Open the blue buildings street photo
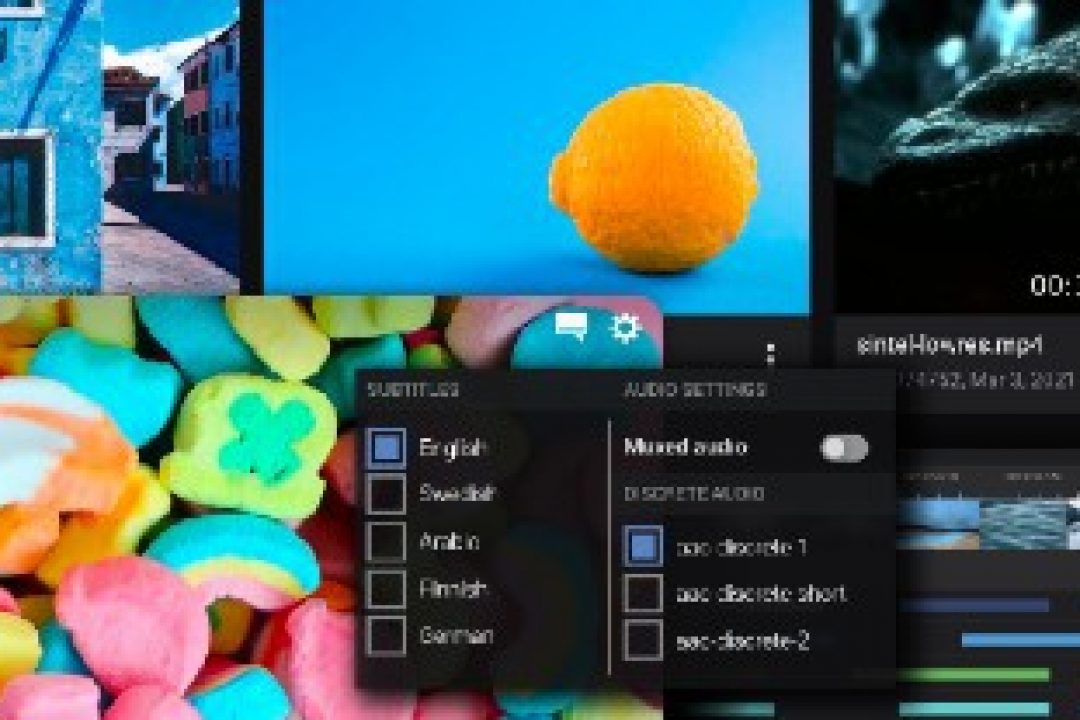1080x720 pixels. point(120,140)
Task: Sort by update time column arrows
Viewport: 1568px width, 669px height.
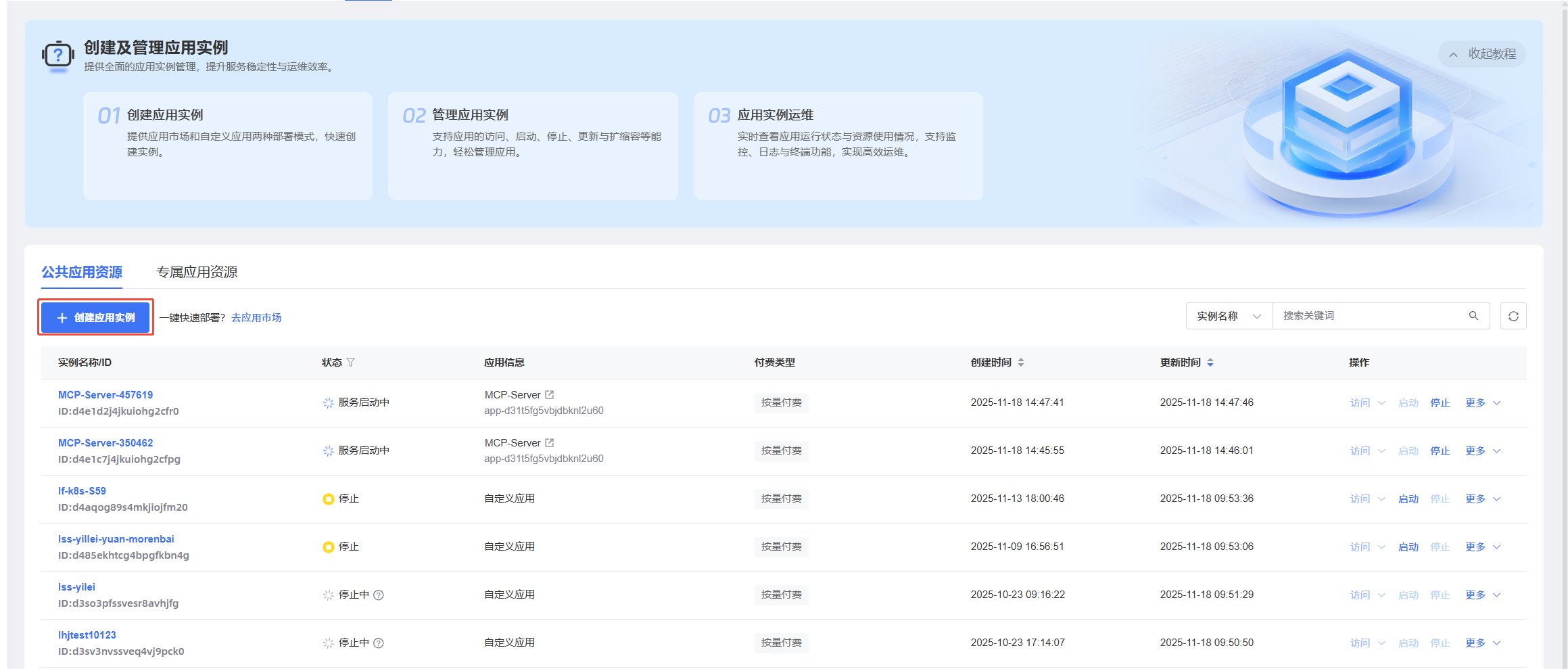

==

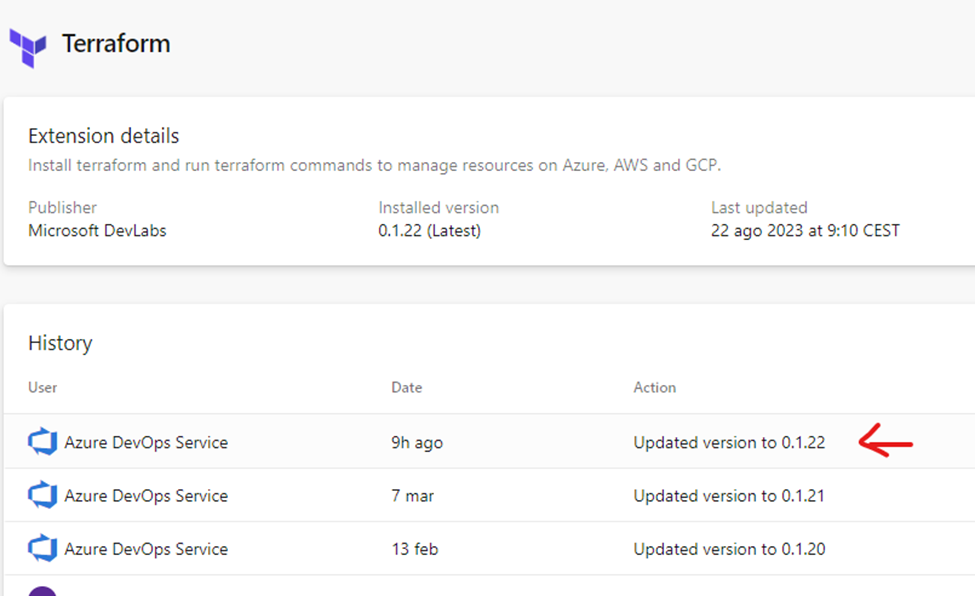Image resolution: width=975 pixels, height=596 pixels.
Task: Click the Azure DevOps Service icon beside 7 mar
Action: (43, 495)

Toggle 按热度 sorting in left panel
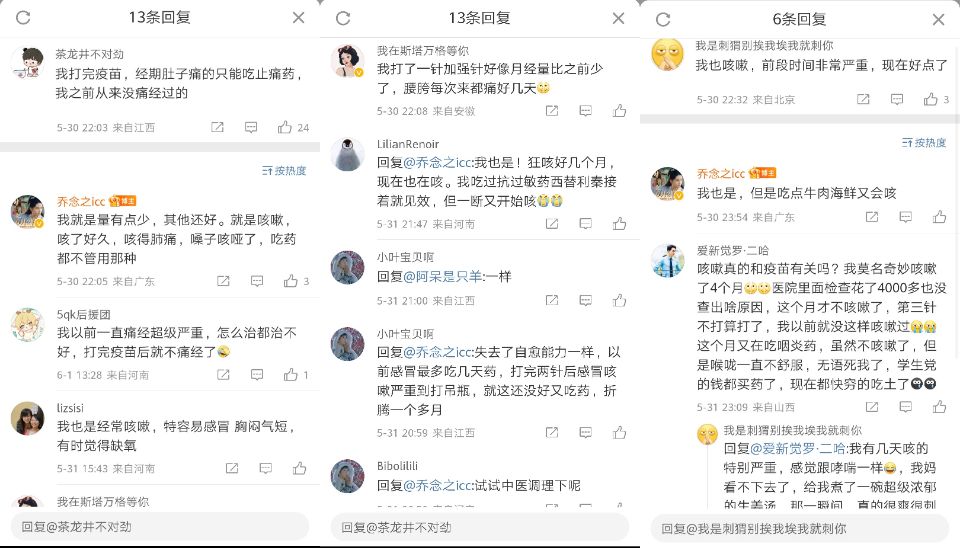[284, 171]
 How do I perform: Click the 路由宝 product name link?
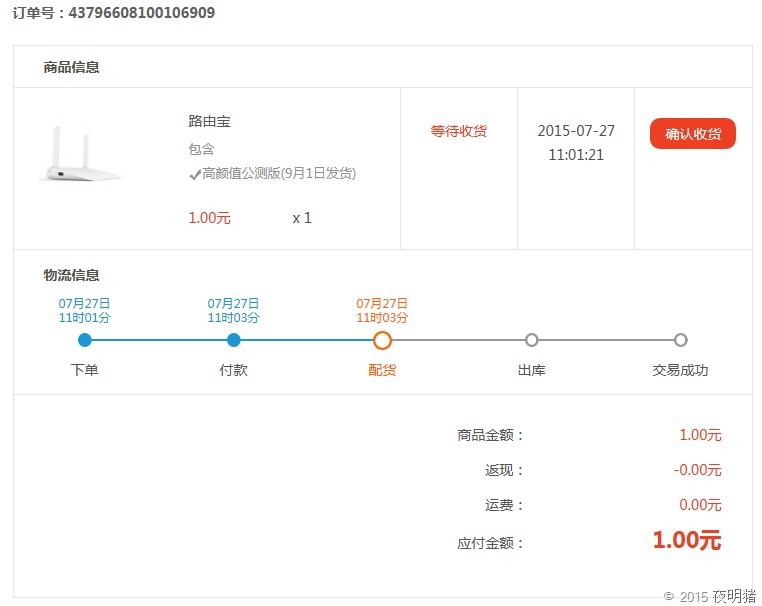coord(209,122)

==

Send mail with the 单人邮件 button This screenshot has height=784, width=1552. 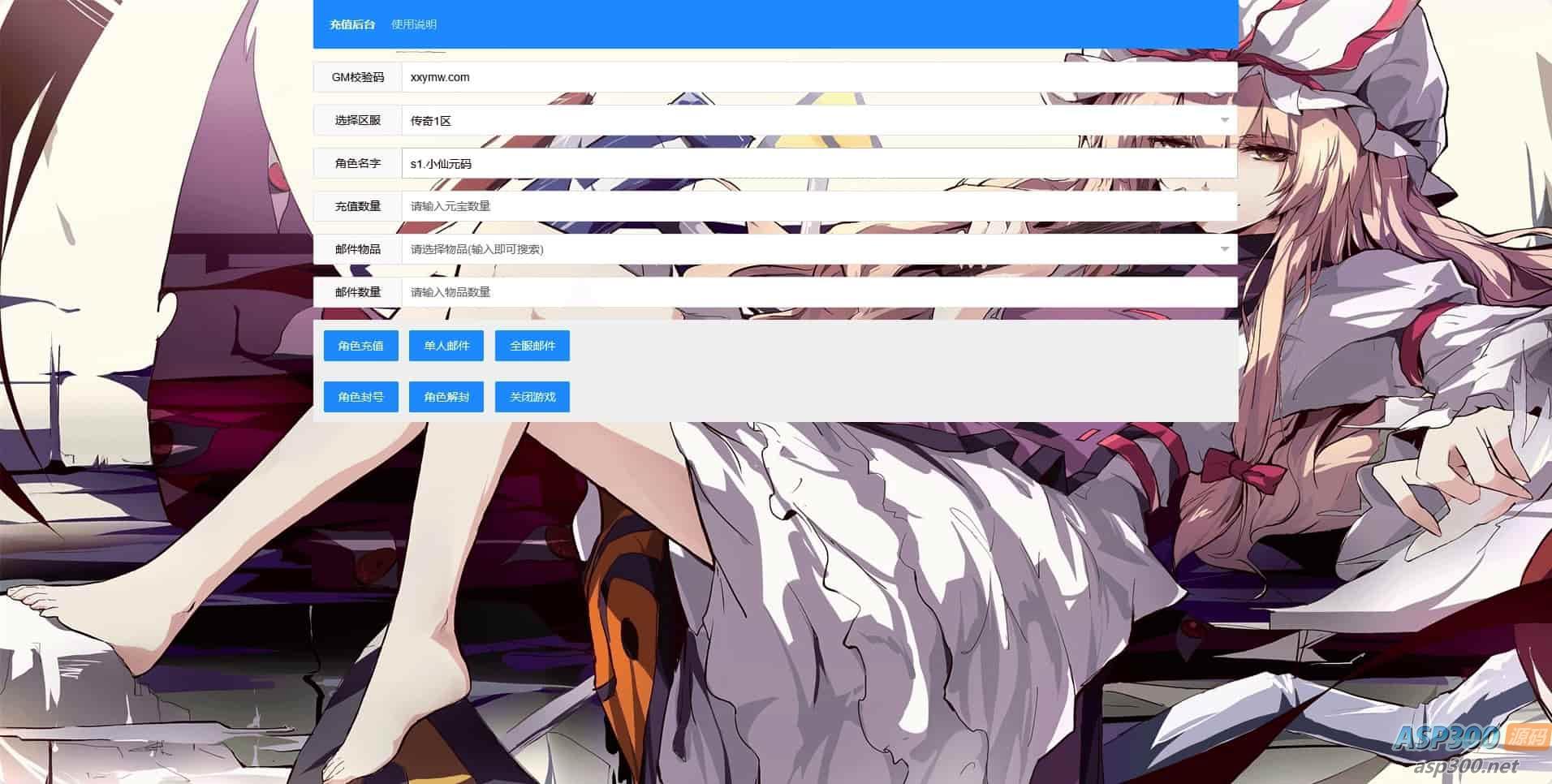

ACTIVITY
Pictures aside, print exactly the lines above starting with the one containing "Open the blue buildings street photo" and going on through the one containing "Viewport: 1568px width, 669px height.".

REPLY
Open the blue buildings street photo
1080x720 pixels. point(120,140)
Task: Sort by update time column arrows
Viewport: 1568px width, 669px height.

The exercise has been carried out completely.